We need to start doing the same.
This isn’t about propaganda in the cynical sense. It’s about meeting people where they are. It’s about using every tool available to shape culture—because culture is where politics starts.
🎨 The Power of Culture and Storytelling
We still hold significant power in cultural spaces. Writers. Filmmakers. Artists. Musicians. Comedians. Creators. The people who influence what gets talked about at the dinner table and in group chats. The people who shape the way we see each other and the world.
If you’re one of these people, now is the time to ask: How can you weave the truth into your work in a way that reaches beyond our own circles?
📺 A TV show that subtly challenges harmful narratives without feeling like a lecture.
📚 A novel that makes someone empathize with a perspective they never considered.
🎶 A song that captures a feeling of loss, frustration, or hope in a way that sticks.
🎤 A stand-up routine that breaks down hypocrisy through humor rather than outrage.
It’s not about being preachy. It’s about embedding truth in ways that are felt rather than argued.
⚡ We Can’t Afford to Waste This Moment
The right didn’t win by being smarter. They won by playing the long game. By reshaping the way people think, step by step, until what once seemed extreme became common sense.

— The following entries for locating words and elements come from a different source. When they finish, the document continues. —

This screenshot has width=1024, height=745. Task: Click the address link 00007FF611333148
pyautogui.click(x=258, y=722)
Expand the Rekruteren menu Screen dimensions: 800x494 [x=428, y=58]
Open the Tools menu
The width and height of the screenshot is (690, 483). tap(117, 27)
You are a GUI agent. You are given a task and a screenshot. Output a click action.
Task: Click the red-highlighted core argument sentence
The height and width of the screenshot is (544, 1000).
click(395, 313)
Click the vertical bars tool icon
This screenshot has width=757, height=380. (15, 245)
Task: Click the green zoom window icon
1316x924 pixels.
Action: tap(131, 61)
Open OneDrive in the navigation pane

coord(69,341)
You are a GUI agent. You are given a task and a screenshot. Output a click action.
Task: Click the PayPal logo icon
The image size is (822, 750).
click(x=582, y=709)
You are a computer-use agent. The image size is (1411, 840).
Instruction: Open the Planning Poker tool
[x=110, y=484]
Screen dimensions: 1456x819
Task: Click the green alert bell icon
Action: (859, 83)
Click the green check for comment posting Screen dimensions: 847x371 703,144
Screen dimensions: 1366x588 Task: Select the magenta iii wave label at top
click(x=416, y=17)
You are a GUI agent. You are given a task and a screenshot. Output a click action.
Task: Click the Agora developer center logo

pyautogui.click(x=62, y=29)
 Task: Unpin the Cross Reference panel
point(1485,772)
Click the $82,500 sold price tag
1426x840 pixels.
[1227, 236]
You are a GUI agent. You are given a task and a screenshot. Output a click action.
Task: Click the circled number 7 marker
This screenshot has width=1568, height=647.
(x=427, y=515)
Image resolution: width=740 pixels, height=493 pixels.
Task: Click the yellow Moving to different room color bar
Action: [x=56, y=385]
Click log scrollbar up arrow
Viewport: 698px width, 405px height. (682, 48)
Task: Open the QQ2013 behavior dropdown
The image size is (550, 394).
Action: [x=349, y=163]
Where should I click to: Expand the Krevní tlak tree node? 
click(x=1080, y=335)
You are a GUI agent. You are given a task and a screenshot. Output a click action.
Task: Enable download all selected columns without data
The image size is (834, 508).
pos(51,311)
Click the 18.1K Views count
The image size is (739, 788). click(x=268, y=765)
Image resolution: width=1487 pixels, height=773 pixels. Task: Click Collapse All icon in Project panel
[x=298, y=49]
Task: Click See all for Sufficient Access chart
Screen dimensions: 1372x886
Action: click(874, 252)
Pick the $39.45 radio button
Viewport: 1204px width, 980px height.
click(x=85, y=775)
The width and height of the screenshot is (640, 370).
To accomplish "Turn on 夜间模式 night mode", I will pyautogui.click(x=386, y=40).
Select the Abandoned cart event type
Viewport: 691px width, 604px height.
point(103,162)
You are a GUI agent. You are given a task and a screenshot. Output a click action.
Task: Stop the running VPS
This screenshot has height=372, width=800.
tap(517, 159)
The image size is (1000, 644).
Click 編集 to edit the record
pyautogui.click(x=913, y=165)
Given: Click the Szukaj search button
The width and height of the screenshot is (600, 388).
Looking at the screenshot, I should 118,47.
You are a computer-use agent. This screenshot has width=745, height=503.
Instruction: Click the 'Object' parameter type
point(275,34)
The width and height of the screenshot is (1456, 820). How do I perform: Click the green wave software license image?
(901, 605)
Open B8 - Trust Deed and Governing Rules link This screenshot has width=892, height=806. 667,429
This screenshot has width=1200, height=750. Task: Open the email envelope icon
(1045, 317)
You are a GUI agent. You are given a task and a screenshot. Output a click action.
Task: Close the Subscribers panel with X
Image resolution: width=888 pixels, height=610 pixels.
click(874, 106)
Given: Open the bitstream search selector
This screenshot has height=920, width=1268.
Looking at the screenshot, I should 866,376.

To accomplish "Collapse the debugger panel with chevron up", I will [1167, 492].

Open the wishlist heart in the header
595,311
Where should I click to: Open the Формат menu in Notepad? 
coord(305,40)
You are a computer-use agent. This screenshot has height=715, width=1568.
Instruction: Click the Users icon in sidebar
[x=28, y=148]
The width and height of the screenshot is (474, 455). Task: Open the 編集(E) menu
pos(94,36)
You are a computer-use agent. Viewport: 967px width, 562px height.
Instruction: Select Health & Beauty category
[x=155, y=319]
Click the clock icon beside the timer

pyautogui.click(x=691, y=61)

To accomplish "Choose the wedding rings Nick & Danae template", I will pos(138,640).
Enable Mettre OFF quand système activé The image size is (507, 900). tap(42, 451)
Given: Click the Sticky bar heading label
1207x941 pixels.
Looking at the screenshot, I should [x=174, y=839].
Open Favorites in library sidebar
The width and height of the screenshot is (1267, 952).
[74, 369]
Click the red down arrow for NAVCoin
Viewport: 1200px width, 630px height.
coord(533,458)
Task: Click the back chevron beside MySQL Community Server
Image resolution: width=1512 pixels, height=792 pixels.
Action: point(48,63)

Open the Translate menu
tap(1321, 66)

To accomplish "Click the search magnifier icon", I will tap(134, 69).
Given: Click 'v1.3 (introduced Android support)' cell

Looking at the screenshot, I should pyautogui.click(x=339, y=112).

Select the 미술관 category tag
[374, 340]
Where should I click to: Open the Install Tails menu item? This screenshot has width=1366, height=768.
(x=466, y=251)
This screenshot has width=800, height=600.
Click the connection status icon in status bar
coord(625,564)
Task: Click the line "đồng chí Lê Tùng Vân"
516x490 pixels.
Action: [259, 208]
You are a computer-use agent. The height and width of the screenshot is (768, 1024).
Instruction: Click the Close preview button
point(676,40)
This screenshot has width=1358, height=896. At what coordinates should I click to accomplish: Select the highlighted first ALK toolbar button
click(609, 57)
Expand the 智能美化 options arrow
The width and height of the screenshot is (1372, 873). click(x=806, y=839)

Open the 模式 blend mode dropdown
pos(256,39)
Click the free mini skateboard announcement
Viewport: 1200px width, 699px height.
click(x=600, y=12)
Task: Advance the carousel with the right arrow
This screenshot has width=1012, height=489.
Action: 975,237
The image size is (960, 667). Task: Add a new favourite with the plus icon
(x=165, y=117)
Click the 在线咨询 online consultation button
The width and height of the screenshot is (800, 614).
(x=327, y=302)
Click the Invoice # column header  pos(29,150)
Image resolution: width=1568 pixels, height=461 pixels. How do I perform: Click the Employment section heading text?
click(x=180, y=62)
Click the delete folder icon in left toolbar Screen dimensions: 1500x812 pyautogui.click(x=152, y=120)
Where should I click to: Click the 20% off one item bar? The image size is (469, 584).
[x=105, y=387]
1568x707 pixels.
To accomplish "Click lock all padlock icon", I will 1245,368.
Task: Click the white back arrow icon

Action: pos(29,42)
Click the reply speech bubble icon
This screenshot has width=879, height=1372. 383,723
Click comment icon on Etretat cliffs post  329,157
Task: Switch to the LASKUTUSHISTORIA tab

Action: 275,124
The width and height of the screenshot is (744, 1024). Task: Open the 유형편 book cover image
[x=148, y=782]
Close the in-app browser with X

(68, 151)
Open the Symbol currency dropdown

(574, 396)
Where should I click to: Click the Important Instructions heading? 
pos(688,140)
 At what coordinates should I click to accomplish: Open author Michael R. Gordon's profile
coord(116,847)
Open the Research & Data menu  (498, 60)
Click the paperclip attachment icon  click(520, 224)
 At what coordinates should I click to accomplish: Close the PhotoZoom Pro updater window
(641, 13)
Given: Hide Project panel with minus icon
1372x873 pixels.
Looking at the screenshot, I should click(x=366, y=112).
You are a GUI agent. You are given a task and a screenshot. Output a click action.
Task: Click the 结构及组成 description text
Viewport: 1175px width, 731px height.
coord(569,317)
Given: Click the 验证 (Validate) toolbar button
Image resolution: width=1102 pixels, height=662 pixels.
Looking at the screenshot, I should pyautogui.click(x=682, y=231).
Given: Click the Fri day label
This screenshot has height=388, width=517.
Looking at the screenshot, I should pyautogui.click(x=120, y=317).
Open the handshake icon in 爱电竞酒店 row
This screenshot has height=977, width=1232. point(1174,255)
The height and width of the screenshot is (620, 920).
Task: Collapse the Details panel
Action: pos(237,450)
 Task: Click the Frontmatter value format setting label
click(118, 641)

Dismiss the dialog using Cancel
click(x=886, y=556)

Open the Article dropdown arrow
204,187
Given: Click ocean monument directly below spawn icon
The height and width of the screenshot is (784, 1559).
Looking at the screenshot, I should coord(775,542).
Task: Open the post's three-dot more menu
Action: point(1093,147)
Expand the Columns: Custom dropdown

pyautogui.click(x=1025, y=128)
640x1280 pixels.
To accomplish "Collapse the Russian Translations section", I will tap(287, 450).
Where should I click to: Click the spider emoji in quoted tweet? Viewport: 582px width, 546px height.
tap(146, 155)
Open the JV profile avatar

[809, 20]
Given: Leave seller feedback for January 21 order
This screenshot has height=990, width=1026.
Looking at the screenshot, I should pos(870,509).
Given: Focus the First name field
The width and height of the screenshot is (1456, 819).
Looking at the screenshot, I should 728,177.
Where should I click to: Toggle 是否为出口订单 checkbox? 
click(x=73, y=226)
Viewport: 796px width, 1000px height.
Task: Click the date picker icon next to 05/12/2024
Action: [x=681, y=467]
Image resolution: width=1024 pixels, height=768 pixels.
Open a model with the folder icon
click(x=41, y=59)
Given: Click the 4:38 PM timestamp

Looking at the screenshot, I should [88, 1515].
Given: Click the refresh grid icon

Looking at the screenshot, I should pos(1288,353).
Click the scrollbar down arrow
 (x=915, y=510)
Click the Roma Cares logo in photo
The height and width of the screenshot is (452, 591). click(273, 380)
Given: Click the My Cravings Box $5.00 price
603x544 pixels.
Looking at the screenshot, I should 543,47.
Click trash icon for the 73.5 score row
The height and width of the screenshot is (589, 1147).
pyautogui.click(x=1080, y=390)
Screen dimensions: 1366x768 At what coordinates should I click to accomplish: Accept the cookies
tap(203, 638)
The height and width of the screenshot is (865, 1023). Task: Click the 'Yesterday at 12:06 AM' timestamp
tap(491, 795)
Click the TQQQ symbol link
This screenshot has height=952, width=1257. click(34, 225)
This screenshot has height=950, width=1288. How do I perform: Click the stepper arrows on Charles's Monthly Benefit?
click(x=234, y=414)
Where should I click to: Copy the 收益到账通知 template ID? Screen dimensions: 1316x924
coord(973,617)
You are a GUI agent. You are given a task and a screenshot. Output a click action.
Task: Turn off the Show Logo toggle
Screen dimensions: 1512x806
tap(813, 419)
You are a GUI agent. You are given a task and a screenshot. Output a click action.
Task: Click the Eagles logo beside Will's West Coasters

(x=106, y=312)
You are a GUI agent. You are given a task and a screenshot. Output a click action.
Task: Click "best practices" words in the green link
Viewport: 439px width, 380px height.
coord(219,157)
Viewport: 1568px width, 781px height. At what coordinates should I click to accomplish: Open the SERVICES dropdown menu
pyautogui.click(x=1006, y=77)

We can do the same—but only if we stop expecting people to meet us where we are. We have to go to them.
The lesson here isn’t that we should give up. It’s that we should stop trying to win an old battle with outdated weapons.
We need a strategy that actually reaches people.
👉 Creators: Use your platform to tell stories that shift hearts and minds.
📢 Everyone Else: Amplify the creators who are driving this shift.
🔥 Because the fight isn’t over—but if we don’t change how we’re fighting, we’ll keep losing ground.